Benefits of Crisis Intervention Training

NYU BetaGov, a project directed by Angela Hawken, teaches practitioners across diverse sectors to run rapid-cycle research trials and pilots that test internal practices and procedures in order to improve outcomes and increase the pace of innovation.

With BetaGov's assistance, the Pennsylvania Department of Corrections State Correctional Institution (SCI) Greene recently conducted a pilot program in Crisis Intervention Training (CIT), which teaches and assesses corrections staff's response to situations involving incarcerated individuals with mental health disorders. 
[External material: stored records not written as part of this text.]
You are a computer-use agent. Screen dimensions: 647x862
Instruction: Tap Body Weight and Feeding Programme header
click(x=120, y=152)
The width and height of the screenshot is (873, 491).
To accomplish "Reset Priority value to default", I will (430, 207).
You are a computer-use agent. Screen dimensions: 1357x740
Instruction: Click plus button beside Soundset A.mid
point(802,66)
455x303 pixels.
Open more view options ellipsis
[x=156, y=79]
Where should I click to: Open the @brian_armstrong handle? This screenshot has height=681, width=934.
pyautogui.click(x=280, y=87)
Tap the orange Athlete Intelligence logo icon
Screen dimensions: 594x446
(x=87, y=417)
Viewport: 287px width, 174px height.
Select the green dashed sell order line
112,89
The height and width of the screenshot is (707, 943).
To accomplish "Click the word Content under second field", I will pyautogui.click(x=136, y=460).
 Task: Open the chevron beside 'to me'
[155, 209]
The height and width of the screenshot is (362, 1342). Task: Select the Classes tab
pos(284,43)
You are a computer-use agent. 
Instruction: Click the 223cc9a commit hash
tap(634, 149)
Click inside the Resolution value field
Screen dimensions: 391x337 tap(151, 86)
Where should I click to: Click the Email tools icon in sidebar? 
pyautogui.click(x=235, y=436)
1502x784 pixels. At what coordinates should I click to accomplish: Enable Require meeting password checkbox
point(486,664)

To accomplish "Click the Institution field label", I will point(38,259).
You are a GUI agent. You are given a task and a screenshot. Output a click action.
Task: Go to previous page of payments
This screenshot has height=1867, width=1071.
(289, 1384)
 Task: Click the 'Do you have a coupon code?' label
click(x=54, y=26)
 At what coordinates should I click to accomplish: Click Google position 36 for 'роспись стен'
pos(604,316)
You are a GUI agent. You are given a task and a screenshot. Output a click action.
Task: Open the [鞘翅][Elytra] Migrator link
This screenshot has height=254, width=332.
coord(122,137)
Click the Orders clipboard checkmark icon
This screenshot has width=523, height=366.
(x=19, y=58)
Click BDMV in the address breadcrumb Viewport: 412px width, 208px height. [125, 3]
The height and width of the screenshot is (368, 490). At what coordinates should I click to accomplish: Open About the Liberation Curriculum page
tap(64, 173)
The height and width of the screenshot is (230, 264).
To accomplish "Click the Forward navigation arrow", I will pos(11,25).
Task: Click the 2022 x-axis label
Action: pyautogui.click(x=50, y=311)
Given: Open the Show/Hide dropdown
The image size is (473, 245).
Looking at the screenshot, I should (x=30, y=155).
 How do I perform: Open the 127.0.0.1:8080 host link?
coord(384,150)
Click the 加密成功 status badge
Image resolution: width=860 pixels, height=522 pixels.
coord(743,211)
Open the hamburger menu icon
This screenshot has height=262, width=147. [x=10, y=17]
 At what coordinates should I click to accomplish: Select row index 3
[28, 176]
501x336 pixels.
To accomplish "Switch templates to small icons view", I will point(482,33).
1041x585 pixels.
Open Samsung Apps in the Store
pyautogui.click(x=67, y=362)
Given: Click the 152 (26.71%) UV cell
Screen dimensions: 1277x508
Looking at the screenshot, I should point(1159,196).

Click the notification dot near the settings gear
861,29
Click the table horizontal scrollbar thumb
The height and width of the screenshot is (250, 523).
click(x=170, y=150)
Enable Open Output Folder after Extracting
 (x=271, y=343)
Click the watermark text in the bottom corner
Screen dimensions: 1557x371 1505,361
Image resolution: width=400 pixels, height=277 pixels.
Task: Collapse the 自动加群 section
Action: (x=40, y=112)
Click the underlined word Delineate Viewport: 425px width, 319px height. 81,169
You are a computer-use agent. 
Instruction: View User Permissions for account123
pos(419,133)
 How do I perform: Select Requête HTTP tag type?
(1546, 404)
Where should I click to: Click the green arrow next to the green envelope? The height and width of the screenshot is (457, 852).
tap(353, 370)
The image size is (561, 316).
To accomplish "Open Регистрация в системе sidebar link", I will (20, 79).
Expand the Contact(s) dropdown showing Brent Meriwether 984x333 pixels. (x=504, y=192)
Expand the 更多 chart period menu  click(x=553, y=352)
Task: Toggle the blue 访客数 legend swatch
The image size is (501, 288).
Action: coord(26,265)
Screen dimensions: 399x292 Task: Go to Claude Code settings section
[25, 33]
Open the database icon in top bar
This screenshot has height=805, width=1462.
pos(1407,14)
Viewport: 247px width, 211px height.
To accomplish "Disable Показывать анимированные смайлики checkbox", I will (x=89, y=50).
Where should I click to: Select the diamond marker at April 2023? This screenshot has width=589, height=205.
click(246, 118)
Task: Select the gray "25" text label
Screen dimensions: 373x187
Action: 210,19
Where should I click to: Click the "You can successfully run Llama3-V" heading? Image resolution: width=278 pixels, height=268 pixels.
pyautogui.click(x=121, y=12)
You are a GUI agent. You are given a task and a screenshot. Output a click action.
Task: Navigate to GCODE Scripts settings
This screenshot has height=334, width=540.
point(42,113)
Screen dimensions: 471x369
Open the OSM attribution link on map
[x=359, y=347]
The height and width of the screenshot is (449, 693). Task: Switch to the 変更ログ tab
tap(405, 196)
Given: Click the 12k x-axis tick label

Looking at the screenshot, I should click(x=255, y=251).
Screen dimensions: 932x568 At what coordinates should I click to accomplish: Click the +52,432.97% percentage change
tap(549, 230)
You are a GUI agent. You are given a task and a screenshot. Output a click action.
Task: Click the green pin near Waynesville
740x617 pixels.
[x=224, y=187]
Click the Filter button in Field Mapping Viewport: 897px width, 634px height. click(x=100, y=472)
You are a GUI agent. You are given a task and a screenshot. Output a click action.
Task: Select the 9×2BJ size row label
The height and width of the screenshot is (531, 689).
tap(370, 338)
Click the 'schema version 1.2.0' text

More than half of prison residents have a diagnosed mental health disorder. Some correctional institutions have established training programs to prepare staff for interactions with persons diagnosed with mental health conditions. Efforts are focused on resolving crisis and reducing disruptive behaviors. Crisis Intervention Training (CIT) is an intensive four day program to teach corrections officers skills and methods for interacting with this population.

Pilot Design: In a small feasibility pilot, SCI Greene randomly assigned two pods in a Residential Treatment Unit (RTU), housing persons with mental health diagnoses. All staff in the intervention condition pod were CIT trained, whereas staff in the control condition pod were not. All other procedures remained identical. 

Key Finding: A mental health unit structured with only CIT-trained staff experienced fewer informal (lower-level) misconducts than a similar unit without CIT-trained staff.